Shaw’s series began a day after the not-guilty verdicts were announced in January 1990. Among other conclusions, he found that most of the reporting was reactive rather than investigative. He also discerned a failure to carefully examine how the prosecution’s case was developed and filed.

“Such reporting,” Shaw said, “might have raised questions about what [then]-Dist. Atty. Ira Reiner later conceded was ‘incredibly weak’ evidence in the case.”

The Times’ coverage was included in Shaw’s criticism.

Although his beat was not unique in American journalism, his work was. An exhaustive and tenacious reporter, he would take months to investigate a story, talking to hundreds of sources, some of them several times. His pieces usually consumed at least two full inside pages after beginning on Page 1.

Shaw’s beat was created in 1974 by William F. Thomas, then editor of The Times. In Thomas’ view, the subject that the news media — including The Times — covered most abysmally was itself. Thomas, Shaw later wrote, thought that the inability of the press to explain how it worked and quickly admit its errors was a key reason for declining circulation and a loss in credibility.

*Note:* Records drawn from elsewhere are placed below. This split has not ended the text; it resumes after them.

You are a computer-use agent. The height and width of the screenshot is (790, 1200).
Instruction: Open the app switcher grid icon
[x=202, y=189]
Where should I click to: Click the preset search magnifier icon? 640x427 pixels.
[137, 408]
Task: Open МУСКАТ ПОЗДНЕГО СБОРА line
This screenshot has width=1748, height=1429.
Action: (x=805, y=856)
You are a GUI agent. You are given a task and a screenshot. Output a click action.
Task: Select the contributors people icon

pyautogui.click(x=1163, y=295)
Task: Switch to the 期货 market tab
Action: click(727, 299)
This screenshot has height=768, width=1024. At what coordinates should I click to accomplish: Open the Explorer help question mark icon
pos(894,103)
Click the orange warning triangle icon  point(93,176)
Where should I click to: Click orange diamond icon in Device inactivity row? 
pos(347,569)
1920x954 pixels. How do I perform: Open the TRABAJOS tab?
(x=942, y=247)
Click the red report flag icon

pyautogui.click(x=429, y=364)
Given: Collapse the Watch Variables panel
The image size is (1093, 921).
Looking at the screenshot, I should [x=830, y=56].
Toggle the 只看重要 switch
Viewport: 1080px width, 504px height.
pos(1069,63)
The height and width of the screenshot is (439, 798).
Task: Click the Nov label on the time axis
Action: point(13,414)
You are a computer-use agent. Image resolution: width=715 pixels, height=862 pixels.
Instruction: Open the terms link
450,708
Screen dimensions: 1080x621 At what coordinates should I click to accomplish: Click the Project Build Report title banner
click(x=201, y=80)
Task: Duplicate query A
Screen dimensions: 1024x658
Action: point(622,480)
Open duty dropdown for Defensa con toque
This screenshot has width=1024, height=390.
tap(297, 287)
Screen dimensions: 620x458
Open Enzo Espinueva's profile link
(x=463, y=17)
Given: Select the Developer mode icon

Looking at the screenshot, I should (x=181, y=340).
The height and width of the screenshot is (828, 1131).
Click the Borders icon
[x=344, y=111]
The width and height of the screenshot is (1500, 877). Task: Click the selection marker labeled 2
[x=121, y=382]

Thomas “wanted me to write about the press as I had written about other subjects — to provide long, thoughtful overviews on broad issues confronting the press today, to analyze, criticize and make value judgments, to treat my own newspaper as I would any other, to write as if my stories were to appear in some other publication (say Harper’s or the New Yorker),” Shaw wrote in New York magazine some years ago. The article ran under the headline “Newspapers Can Dish It Out but Can They Take It?”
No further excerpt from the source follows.